◆ **Text provided**:
════════════════
I can tell you that the Bob White Invitational is the best thing we at BWKS have ever done. It is the most rewarding thing I have ever been a part of. Knowing the money is going to kids who have been abused gives us a feeling that is hard to put into words.

While BWKS receives no financial benefit from the BWI the other benefits have made us a better school. Our team captains, volunteers, sponsors and competitors all get a feeling of pride and accomplishment that are hard to describe. 

With that in mind my question to all of you out there is, would you be willing to throw a tournament to benefit the RFKC?

When I think of the potential for good that the Kenpo Community can do if we work towards a good cause, it is staggering. Kids fighting for Kids has amazing potential. 
We at BWKS would be proud to support and assist you in any way we can if you did decide to throw a charity tournament.

Here is a link that lists the RFKC Camps from around the country http://www.rfkc.org/index.cfm?PAGE_ID=221
Why not find a camp near you and make a difference in the lives of children who need your help?

So who is willing to step up? I truly believe you will be very happy you made the effort. It is worth the effort.

Regards,
Vishal Shukla
http://www.bobwhiteinvitational.com


----------



## Hawke (Mar 8, 2008)

Wonderful to see people use their time and skill to help make this a better place.

Great job and keep up the excellent work.


----------
════════════════
◆ **Short task 1**: Extract from the records below every line that contains the string "info", treating uppercase and lowercase letters as distinct.
════════════════
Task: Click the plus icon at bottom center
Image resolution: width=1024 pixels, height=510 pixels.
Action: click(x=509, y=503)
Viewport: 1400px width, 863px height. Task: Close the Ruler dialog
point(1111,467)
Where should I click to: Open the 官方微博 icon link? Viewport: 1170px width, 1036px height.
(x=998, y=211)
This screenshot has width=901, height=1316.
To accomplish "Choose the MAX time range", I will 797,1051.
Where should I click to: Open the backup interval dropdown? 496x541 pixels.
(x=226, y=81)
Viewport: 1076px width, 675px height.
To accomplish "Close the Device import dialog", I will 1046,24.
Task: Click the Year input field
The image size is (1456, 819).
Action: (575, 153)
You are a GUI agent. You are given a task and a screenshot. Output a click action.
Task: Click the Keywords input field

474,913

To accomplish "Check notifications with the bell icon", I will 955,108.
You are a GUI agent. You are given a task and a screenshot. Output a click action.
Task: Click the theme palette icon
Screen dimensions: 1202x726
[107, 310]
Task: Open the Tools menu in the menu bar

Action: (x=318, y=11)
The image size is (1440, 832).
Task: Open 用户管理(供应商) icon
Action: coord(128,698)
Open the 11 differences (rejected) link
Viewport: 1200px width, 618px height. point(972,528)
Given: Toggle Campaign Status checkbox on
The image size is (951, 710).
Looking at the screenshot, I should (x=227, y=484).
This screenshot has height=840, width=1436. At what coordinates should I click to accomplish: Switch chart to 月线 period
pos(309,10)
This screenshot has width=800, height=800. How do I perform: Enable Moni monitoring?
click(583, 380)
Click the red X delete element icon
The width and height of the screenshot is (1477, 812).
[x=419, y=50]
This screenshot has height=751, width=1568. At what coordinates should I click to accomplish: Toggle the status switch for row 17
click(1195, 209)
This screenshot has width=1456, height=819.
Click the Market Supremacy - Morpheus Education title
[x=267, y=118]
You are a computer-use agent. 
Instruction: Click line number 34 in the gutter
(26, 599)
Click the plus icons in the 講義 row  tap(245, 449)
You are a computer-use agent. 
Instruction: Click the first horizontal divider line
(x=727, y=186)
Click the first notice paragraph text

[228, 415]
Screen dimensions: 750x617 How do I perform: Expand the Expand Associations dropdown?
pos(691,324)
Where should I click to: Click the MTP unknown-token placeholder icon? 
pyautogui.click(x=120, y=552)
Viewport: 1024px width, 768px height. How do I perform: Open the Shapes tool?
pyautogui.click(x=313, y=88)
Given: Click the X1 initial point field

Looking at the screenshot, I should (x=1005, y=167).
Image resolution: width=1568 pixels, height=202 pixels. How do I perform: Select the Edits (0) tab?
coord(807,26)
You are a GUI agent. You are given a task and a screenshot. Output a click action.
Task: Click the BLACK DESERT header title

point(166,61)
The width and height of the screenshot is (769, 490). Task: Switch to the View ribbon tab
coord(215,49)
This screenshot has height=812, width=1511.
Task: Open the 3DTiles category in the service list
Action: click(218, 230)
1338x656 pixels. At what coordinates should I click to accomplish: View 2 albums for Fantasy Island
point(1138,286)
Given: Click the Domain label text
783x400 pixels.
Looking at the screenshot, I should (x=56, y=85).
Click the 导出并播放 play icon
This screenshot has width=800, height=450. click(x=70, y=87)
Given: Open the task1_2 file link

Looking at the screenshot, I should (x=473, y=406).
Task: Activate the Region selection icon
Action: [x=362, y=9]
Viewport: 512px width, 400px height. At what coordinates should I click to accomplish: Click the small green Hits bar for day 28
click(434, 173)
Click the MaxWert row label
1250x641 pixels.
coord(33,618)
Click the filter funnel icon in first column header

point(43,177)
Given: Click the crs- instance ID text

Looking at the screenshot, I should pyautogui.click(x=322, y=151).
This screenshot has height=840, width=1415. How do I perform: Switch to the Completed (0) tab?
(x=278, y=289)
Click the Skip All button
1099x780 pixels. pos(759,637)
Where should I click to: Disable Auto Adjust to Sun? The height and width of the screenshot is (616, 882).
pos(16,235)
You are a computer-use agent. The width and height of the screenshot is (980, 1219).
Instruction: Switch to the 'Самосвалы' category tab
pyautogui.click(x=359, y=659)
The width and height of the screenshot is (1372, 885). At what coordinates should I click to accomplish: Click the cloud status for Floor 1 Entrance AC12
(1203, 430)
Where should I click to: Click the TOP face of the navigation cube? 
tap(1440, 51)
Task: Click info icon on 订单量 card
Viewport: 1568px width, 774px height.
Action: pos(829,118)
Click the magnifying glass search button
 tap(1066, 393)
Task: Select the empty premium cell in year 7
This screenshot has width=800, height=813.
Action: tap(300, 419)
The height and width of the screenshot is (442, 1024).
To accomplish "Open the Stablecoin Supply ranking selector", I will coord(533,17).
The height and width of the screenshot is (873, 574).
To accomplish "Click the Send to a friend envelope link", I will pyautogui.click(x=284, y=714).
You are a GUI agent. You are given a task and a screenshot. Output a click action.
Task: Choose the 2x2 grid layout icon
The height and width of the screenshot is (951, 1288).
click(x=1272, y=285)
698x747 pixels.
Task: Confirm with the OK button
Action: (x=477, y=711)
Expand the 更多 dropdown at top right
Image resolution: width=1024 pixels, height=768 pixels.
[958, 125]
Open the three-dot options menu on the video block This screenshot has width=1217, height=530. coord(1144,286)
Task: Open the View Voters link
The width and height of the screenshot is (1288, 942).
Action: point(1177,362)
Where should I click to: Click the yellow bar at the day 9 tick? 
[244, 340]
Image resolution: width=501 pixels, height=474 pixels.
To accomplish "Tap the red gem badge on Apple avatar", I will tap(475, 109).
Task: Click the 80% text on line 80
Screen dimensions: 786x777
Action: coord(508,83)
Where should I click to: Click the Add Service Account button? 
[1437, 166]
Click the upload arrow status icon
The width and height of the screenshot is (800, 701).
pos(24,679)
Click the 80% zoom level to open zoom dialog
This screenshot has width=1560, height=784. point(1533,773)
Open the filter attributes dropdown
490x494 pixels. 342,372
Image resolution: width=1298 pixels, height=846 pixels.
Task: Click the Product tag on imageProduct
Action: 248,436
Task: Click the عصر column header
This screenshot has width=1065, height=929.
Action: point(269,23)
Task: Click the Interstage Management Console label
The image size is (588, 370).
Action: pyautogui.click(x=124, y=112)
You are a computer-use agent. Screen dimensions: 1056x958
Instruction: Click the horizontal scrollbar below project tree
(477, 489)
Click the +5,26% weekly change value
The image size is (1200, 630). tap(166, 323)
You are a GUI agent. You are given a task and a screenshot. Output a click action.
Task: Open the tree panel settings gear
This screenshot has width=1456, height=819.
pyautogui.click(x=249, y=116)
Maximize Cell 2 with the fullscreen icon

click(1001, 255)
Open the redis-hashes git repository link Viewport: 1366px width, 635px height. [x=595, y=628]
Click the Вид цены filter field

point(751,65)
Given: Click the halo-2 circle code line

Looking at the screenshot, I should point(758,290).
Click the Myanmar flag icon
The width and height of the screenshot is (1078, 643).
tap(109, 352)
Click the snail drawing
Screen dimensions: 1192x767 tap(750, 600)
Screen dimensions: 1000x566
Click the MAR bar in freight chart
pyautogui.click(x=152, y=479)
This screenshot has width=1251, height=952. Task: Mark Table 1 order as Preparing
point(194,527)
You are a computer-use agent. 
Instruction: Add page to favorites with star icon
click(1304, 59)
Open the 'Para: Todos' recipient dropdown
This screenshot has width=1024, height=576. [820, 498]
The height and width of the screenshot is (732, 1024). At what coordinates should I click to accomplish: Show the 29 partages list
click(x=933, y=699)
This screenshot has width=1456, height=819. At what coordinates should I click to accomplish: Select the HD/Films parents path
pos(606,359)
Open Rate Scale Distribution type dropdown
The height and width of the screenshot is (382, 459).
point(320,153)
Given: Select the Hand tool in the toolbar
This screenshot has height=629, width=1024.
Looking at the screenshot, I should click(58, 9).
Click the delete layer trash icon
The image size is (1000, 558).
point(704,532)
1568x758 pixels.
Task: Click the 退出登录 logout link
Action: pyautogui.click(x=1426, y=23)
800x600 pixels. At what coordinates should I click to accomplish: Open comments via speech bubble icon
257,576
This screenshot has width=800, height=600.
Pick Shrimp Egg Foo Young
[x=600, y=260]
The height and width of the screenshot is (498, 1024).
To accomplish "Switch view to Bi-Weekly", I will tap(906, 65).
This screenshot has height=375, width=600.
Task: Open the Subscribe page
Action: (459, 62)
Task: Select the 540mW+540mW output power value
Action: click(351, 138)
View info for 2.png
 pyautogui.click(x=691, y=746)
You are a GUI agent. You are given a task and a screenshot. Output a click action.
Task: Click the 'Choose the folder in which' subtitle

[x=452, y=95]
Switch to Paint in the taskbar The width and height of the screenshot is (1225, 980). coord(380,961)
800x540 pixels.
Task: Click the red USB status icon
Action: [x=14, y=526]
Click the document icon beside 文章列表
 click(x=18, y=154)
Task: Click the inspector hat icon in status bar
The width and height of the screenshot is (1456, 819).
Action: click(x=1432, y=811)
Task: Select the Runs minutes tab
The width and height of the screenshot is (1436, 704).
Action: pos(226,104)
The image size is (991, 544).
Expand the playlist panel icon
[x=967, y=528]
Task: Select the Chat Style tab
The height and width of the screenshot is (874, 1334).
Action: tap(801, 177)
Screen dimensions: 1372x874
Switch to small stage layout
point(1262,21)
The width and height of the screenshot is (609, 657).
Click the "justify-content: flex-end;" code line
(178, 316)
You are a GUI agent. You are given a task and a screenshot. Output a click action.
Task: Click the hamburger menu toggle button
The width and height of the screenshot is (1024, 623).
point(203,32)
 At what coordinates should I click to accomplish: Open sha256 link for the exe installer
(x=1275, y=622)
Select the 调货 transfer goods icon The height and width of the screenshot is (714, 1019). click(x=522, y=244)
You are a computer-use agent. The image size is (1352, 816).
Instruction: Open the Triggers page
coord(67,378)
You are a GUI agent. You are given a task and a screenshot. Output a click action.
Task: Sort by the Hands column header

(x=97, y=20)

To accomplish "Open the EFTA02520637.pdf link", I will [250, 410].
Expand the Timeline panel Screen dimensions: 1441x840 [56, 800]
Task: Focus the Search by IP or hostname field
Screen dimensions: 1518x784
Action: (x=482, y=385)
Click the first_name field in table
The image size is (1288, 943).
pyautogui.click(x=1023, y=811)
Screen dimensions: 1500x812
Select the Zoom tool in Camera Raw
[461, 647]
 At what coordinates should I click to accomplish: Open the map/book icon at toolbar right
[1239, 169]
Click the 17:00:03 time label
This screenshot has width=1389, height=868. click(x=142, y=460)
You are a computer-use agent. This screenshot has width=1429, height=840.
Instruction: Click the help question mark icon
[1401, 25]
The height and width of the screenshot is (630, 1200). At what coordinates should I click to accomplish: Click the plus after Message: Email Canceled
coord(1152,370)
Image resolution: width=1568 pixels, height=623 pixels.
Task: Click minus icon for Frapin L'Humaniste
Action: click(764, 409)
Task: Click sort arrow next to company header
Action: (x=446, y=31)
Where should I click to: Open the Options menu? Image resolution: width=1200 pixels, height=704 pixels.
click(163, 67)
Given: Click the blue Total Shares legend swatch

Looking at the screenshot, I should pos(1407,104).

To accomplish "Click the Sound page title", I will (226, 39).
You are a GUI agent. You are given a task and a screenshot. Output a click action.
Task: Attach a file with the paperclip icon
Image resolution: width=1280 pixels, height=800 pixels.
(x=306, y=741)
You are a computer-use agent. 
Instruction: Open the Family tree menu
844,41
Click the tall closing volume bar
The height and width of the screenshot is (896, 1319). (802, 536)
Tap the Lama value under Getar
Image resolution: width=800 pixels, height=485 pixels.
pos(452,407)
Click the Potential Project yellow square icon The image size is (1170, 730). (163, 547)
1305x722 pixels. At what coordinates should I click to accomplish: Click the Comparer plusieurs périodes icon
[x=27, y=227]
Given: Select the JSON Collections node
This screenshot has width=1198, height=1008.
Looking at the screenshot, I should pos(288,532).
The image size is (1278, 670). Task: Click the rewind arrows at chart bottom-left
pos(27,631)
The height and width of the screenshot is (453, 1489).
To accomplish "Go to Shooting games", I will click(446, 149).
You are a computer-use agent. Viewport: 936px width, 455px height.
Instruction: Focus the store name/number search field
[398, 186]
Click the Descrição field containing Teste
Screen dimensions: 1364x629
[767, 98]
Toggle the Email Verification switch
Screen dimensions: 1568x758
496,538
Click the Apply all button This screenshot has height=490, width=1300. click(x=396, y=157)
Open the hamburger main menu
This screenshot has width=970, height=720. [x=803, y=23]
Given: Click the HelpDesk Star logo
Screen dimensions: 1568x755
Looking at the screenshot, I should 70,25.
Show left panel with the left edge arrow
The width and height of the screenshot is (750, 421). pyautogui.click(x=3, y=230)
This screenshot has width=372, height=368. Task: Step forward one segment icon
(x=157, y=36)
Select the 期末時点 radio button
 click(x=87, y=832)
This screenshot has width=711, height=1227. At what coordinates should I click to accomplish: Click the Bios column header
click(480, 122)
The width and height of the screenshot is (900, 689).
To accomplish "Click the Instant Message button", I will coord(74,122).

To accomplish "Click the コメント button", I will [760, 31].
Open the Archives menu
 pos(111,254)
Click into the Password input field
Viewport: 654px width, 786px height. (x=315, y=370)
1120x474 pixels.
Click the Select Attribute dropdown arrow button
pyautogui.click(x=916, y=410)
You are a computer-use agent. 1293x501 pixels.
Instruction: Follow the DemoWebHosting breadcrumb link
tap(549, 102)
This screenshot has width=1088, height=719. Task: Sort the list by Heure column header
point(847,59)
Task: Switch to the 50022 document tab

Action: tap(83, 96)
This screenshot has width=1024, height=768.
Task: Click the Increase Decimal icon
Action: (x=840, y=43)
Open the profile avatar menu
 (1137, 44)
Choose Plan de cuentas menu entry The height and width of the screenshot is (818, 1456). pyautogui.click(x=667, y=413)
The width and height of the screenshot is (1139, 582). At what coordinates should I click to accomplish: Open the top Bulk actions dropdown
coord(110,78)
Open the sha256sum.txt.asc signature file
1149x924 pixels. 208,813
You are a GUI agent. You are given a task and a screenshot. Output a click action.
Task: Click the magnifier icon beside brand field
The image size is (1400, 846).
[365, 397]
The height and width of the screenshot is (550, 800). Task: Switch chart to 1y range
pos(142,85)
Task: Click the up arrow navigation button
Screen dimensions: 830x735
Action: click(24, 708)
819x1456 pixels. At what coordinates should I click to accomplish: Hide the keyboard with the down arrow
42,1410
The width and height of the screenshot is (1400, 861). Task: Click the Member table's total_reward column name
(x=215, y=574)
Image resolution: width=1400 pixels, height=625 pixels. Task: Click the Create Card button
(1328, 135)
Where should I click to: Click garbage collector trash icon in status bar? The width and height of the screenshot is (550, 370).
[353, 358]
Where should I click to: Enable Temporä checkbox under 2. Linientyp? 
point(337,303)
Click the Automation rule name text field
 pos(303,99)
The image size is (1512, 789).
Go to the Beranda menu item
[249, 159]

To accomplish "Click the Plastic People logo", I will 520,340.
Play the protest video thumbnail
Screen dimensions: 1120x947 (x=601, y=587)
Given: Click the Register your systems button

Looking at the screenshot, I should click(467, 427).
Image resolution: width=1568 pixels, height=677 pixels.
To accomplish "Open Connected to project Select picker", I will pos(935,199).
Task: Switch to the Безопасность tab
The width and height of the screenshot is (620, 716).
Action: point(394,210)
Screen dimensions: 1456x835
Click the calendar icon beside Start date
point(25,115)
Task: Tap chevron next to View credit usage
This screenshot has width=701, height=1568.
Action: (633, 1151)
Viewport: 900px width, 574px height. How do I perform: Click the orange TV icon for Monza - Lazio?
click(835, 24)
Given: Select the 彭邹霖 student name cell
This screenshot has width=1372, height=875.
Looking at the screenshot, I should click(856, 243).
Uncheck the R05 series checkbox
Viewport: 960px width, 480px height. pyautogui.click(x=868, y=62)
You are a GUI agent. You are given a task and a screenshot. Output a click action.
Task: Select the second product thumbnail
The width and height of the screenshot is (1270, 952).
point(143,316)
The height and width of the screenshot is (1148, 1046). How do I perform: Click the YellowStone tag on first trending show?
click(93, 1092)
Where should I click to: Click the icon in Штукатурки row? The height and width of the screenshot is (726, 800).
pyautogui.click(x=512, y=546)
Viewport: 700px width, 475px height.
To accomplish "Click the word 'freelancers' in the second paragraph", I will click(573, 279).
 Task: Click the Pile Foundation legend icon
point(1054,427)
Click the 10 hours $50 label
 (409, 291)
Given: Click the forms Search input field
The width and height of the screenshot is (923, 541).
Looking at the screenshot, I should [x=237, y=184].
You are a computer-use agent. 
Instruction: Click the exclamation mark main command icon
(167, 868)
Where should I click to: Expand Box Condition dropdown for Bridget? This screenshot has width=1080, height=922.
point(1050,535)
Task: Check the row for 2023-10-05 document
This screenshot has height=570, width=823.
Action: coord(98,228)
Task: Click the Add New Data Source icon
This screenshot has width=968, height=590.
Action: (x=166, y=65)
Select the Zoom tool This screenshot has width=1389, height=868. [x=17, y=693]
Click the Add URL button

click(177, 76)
════════════════
◆ **Short task 2**: In the forum post about the Bob White Invitational, what does the shared link list?

◆ **Exercise response 1**:
Task: Click info icon on 订单量 card
View info for 2.png

◆ **Exercise response 2**: The RFKC Camps from around the country.